Les campagnes et les montagnes préservent leurs paysages et leurs traditions. Le tourisme vert est une opportunité pour la Roumanie. Mais son développement menace l’authenticité de régions uniques comme le Maramures. Rencontre avec Raluca Nagy chercheuse en anthropologie à l’ULB à Bruxelles et à l’Université de Cluj.
Intérieur typique d’une maison à Lunca Livei.
© EC
La petite région montagneuse du Maramures, adossée à l’Ukraine au nord de la Transylvanie, est parfois présentée comme le Shangri-La de la roumanité. Le mythe du paysan roumain a en effet la vie dure dans un pays resté majoritairement agricole à l’heure de son entrée dans l’Union européenne.
Loin du tourisme de masse du littoral de la mer Noire ou des châteaux ayant soi-disant abrité Dracula, cette région verte aux traditions bien ancrées a vu débarquer une race à part : celle du touriste post-moderne, explique Raluca Nagy. “Il y a 10 ans, il découvrait Prague, aujourd’hui il a mis le cap sur Bucarest ou Sofia”, résume-t-elle. L’ethno-touriste refuse de bronzer idiot. Au contraire, il s’informe et se montre curieux et attiré par l’Autre.
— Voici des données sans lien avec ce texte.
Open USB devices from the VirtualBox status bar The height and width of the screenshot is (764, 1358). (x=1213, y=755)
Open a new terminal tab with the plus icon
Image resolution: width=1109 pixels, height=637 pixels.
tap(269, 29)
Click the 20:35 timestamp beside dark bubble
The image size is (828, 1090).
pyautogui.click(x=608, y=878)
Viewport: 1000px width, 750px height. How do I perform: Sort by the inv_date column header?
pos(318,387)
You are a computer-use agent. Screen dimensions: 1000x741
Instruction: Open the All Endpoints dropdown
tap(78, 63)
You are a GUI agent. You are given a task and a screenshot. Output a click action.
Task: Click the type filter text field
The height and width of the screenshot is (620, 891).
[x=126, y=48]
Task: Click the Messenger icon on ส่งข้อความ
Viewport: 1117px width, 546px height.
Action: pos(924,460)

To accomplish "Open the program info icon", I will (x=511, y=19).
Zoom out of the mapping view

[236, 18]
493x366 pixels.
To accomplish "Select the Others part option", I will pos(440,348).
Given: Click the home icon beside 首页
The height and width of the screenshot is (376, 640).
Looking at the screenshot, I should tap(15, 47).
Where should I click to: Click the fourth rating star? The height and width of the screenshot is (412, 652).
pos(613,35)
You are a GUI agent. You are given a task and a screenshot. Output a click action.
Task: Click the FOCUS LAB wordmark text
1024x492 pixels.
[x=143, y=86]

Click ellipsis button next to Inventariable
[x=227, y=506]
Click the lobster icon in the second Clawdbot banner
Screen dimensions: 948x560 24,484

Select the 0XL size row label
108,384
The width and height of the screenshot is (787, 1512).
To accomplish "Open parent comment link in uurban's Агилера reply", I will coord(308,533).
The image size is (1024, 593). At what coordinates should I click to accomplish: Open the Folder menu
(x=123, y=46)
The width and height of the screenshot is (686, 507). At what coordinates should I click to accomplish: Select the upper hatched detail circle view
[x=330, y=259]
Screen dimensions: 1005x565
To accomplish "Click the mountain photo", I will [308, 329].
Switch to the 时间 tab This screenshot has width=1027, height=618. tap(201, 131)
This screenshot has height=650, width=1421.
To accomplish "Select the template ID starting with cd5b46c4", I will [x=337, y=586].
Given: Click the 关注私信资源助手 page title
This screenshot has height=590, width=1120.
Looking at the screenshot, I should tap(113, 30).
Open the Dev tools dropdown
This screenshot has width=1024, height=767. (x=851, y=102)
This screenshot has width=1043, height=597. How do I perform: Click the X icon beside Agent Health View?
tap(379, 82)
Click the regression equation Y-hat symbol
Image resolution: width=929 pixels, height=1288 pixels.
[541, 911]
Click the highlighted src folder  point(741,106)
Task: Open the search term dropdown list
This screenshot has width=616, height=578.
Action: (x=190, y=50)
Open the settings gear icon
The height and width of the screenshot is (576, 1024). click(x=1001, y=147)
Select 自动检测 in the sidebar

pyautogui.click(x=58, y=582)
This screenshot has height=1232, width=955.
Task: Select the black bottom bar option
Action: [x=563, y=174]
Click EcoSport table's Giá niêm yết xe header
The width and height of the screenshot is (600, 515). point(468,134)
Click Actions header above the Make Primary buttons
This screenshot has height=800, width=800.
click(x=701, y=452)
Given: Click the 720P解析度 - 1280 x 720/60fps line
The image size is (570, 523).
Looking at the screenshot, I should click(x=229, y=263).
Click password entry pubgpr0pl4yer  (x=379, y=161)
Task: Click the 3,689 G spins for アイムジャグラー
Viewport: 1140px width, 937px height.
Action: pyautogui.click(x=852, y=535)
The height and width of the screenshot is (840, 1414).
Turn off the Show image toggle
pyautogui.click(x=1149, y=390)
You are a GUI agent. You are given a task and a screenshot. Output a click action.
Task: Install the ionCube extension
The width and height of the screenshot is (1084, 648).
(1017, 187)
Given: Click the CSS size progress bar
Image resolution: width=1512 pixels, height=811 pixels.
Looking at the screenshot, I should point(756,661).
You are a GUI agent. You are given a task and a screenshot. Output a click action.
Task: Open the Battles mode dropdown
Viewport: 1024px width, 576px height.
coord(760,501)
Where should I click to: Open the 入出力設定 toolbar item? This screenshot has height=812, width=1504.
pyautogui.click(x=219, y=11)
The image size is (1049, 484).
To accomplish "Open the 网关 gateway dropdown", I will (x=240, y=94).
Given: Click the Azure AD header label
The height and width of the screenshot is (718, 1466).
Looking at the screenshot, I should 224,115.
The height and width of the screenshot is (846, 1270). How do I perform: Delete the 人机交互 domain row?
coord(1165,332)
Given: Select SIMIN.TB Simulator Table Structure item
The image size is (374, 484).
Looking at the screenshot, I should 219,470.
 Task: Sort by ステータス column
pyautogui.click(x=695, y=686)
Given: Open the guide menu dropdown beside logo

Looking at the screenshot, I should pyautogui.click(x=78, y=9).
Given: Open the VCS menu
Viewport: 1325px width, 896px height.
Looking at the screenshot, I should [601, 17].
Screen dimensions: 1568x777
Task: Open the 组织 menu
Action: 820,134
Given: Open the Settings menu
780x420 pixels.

“Le paysage de carte postale du Maramures et le mythe d’une authenticité roumaine (quelque peu fallacieux vu son histoire qui a vu défiler Hongrois et Ukrainiens) ont fait le succès de la région. En quelques années, le tourisme ‘amitié’ basé sur l’hospitalité traditionnelle a fait place à une relation plus commerciale” a pu constater sur place cette anthropologue.
“Les gens du Maramures, souvent agriculteurs à mi-temps en raison de la pauvreté de la terre, se sont mis au tourisme rural. Certains, qui travaillent à l’étranger, ont même bâti du neuf pour recevoir le visiteur plus confortablement que dans les traditionnelles maisons de bois. Le développement de ces ‘pensiuni’ aseptisées menace justement ce qui fait la caractéristique principale du tourisme en Maramures : son authenticité. Il risque même l’épuisement”, dit la chercheuse.
Et pourtant, le tourisme vert est un atout pour la Roumanie, dit Raluca Nagy : “nul autre pays en Europe n’a une offre plus vaste, mais c’est un potentiel à utiliser intelligemment”.